#### [Record set]
● ● ● ● ●

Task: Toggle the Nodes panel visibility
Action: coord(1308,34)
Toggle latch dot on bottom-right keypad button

● ● ● ● ●

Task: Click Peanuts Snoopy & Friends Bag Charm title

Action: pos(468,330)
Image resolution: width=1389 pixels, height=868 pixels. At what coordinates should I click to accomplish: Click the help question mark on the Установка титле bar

● ● ● ● ●

#### [Action item]
Your task for the entries above: copy exactly the span starting with the line with "Task: Click Peanuts" and going on through the line with "Image resolution: width=1389", both lines included, and nothing else.

#### [Solution to this exercise]
Task: Click Peanuts Snoopy & Friends Bag Charm title

Action: pos(468,330)
Image resolution: width=1389 pixels, height=868 pixels. At what coordinates should I click to accomplish: Click the help question mark on the Установка титле bar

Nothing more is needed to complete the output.